Oil sands operators use significant volumes of natural gas in their operations and for combined heat and power applications. Consequently, the oil production outages caused by the Fort McMurray fires have also led to decreased natural gas consumption and record-low Canadian natural gas prices. While Canadian spot prices rose in the early days of the fires, media reports estimated consumption of natural gas in Alberta fell by close to 25 percent in the immediate aftermath of the fires, and these declines in consumption pushed prices to record lows.

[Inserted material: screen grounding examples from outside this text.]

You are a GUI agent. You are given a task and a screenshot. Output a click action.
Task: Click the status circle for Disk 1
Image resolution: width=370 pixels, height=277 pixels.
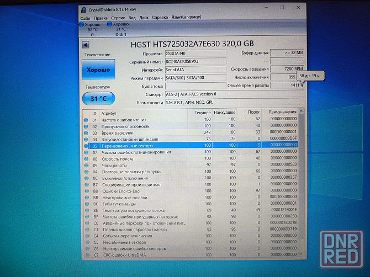(109, 24)
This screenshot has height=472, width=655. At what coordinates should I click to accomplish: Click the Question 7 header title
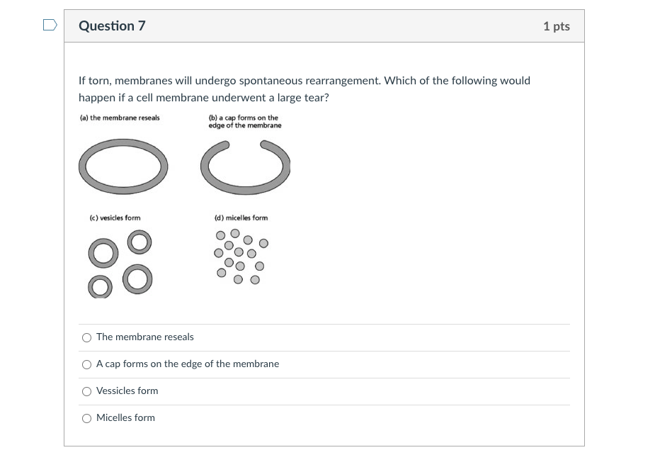pyautogui.click(x=112, y=26)
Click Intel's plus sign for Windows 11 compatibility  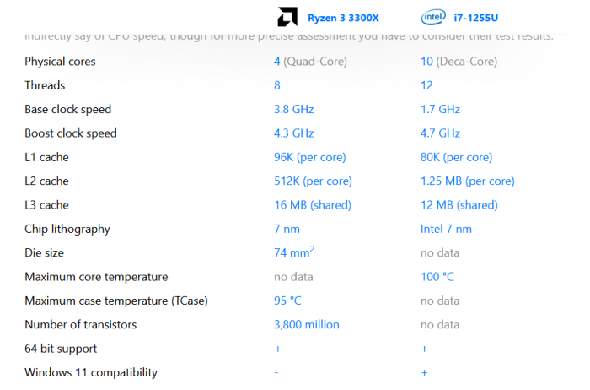coord(424,372)
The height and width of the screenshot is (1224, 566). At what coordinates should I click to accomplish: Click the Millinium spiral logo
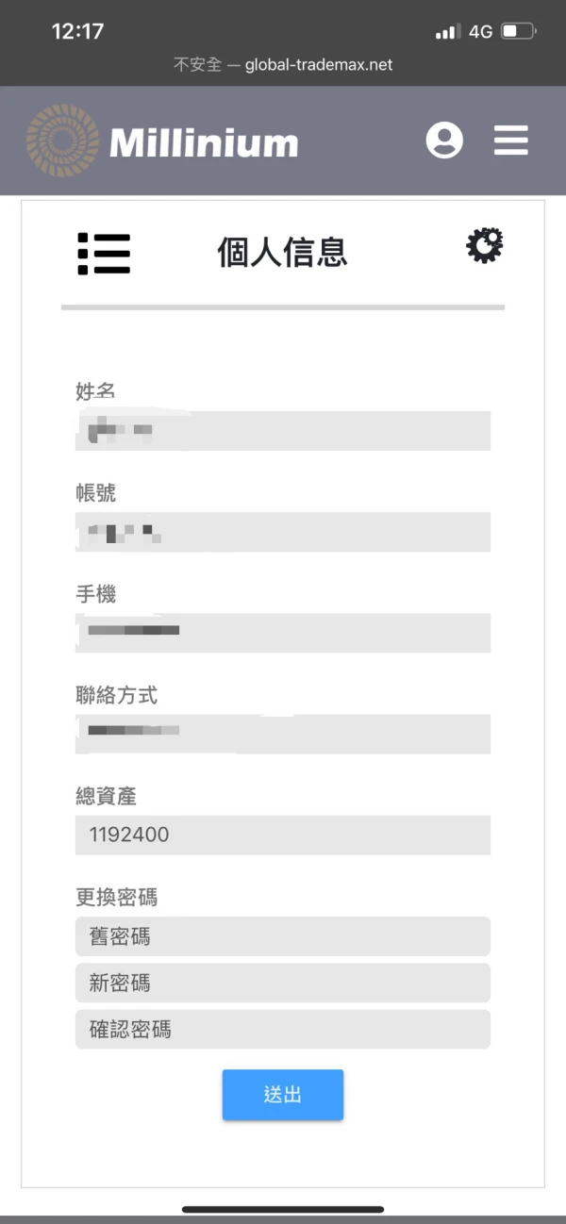click(58, 140)
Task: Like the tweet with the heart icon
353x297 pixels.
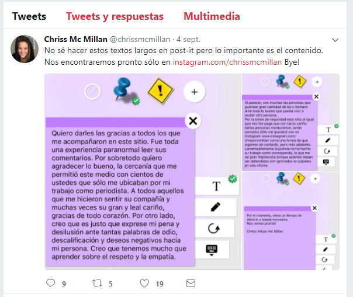Action: pos(144,283)
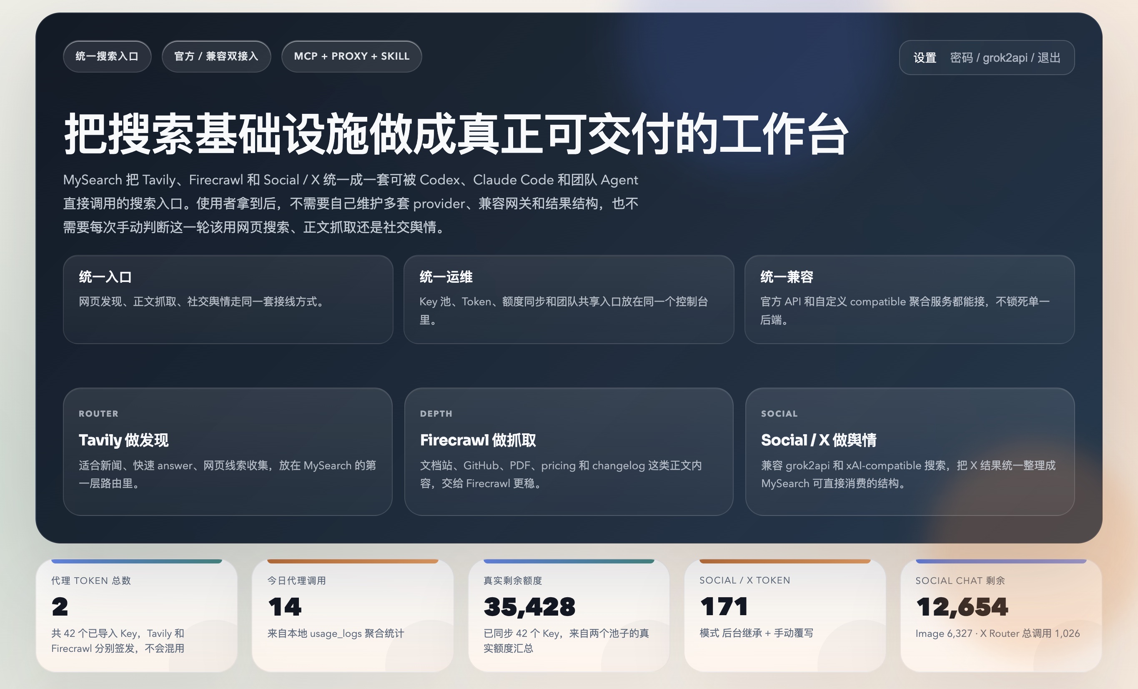Select the MCP + PROXY + SKILL pill
The width and height of the screenshot is (1138, 689).
point(351,56)
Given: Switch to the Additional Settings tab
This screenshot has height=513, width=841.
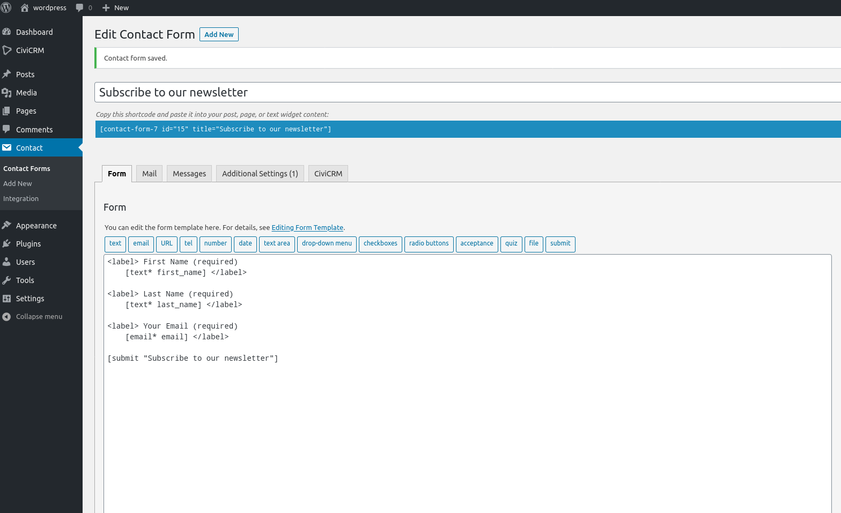Looking at the screenshot, I should [260, 174].
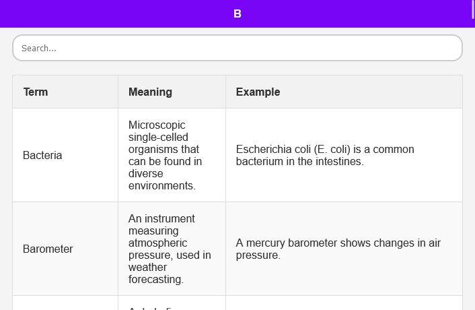Select the Meaning column header
Image resolution: width=475 pixels, height=310 pixels.
coord(150,92)
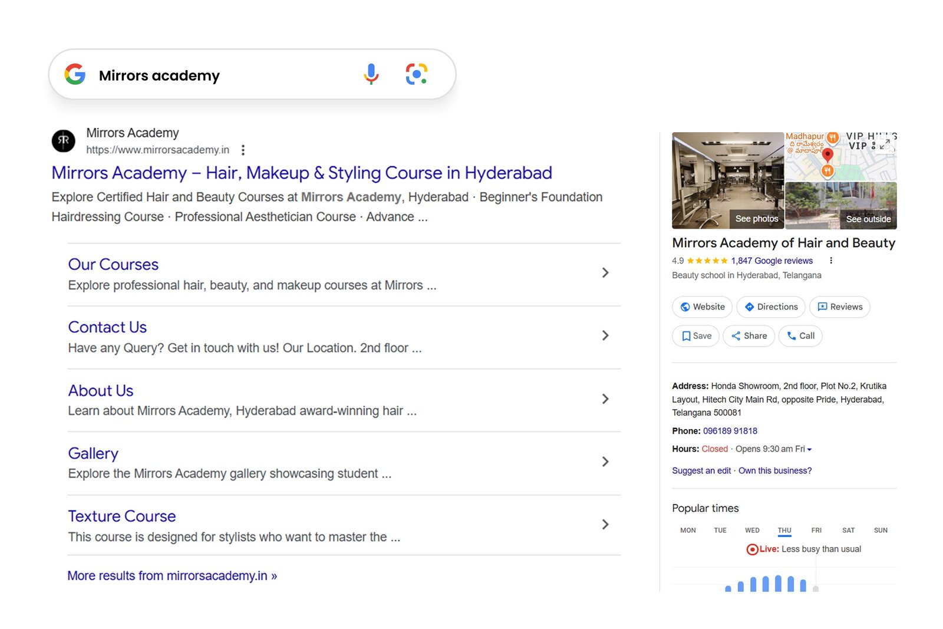Click the Directions button
Viewport: 943px width, 629px height.
pos(771,307)
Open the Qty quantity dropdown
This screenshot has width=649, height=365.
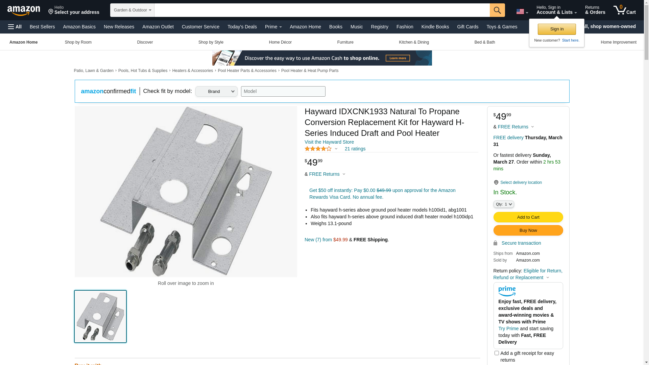coord(504,204)
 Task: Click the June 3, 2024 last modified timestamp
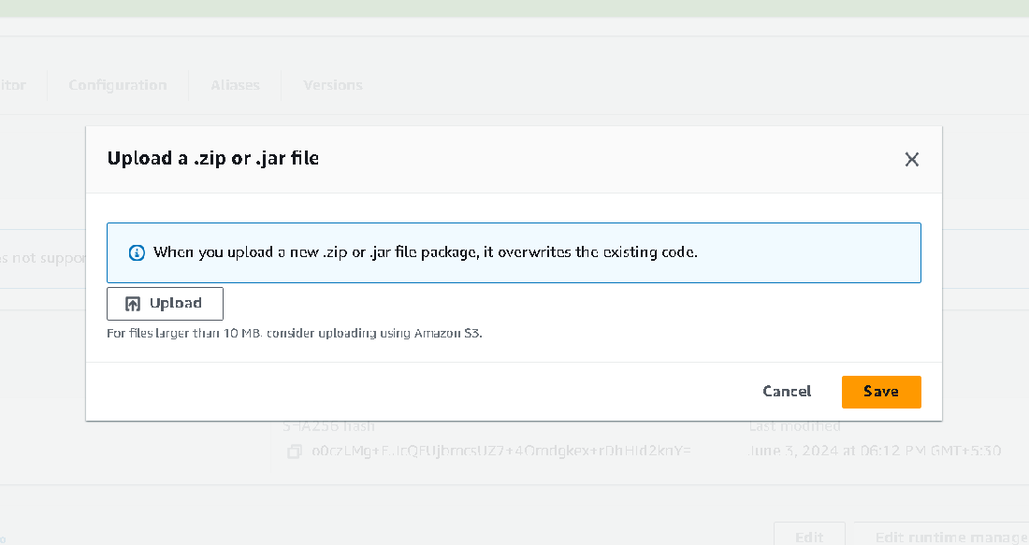(875, 451)
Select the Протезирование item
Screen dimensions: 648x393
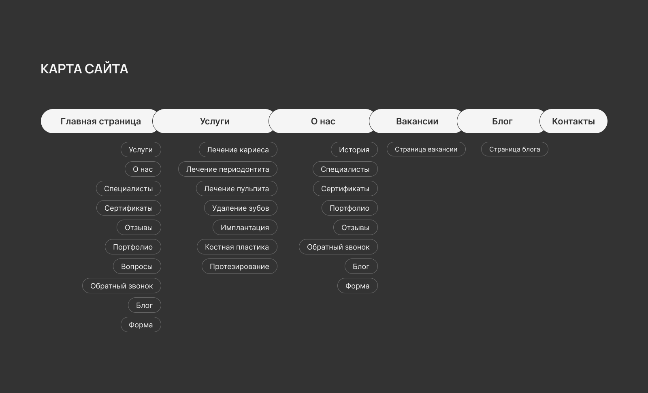point(239,266)
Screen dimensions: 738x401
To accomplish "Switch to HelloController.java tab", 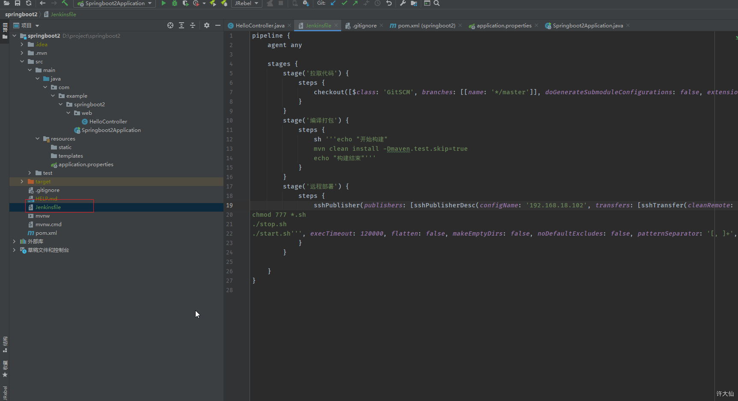I will click(259, 26).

At the AECO trading point, a pricing hub for spot natural gas markets in Canada, prices dropped to $0.55 U.S. dollars per million British thermal units (MMBtu), their lowest price in the 14-year available history. Prices at AECO had been relatively low before the fires, due in part to high storage levels in the United States and Canada. According to some industry analysts, natural gas storage in Alberta is nearing capacity and could be full within the next few months.